Décadas de hostilidade e desconfiança, porém, parecem estar frustrando oportunidades de cooperação entre a Índia e o Paquistão sobre a Linha de Controle, fronteira que divide a turbulenta Cachemira.
Um porta-voz do Exército indiano disse nesta quinta-feira que pequenos grupos de soldados indianos cruzaram a fronteira a convite do Paquistão, para ajudar a consertar uma casamata contra a qual eles teriam disparado. Mas os paquistaneses imediatamente desmentiram esse relato.
No seu discurso à nação na quarta-feira à noite, porém, Musharraf destacou o primeiro-ministro indiano Manmohan Singh ao agradecer a comunidade internacional pela ajuda ao Paquistão.
Até agora foram recebidas do exterior promessas de ajuda de cerca de US$ 350 milhões e foram levantados no próprio Paquistão perto de US$ 17 milhões.
GOVERNO FOCA EM ALIMENTOS E ABRIGO - Choques posteriores ainda abalavam a região afetada pelo terremoto e a expectativa é que continuem, segundo fontes dos serviços de meteorologia. Na quinta-feira, um tremor de magnitude 5,6 atingiu Islamabad.
As autoridades também estão preocupadas com o clima. As partes mais altas da zona do desastre já tiveram a sua primeira nevada e é preciso conseguir abrigo com urgência antes que o inverno se intensifique. As temperaturas já atingem 6 graus centígrados.
Em Muzaffarabad, ouviam-se o barulho de caminhões durante toda a noite.
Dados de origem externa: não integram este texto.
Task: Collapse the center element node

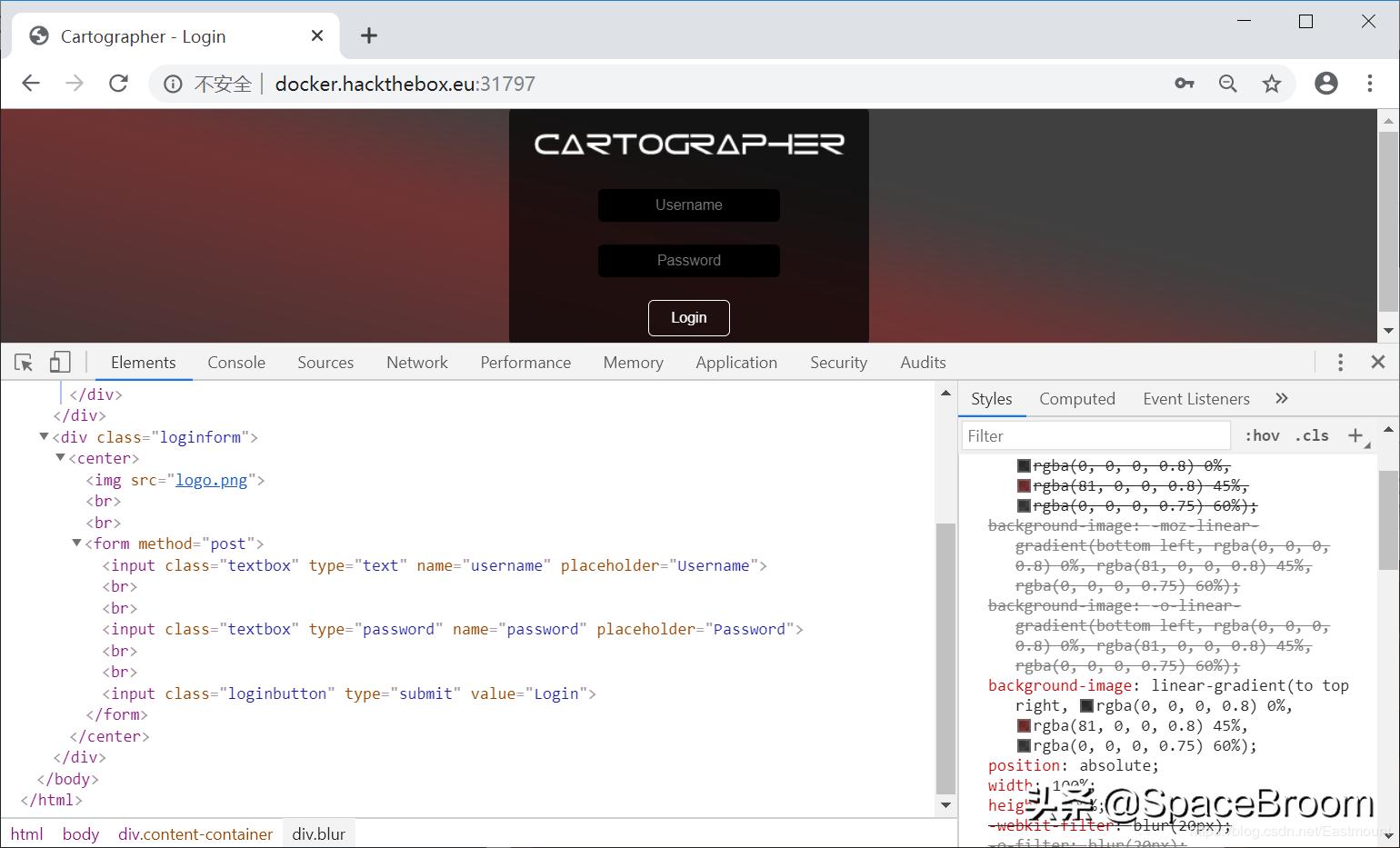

Ao amanhecer, porém, não se via um sistema de distribuição coordenado, e gangues de habitantes desesperados continuavam a perseguir cada caminhão ou ônibus que poderia estar carregando material de ajuda.
Milhares de pessoas levando caixas e sacos continuavam a caminhar em direção às montanhas, na tentativa de encontrar familiares que deixaram para trás nas aldeias, quando foram buscar trabalho nas grandes cidades.
- Vou para casa. Acabo de encontrar em Muzaffarabad uma pessoa da minha aldeia que me disse que três pessoas da minha família morreram - minha mulher, minha irmã e um filho. Mas só vou acreditar se vir seus corpos - disse Ikram. Segundo ele, sua aldeia fica a 30 quilômetros de distância.
Organizações internacionais disseram que, dado o alcance do problema, o esforço de ajuda estava indo tão bem quanto possível.
- Devido ao tamanho e à magnitude do terremoto e às áreas (afetadas), as coisas estão indo razoavelmente bem. Meu pessoal na região não se queixa da coordenação - disse o secretário-geral da ONU, Kofi Annan, em Portugal.
Quatro corpos foram recuperados dos escombros das Margala Towers, em Islamabad, o único dano significativo sofrido na capital do Paquistão.
Com a descoberta dos corpos de um funcionário do consulado italiano, de dois paquistaneses e de outra pessoa não identificada, o número total de mortes devido ao desmoronamento do bloco de apartamentos chegou a 42. Quarenta pessoas ainda estão desaparecidas.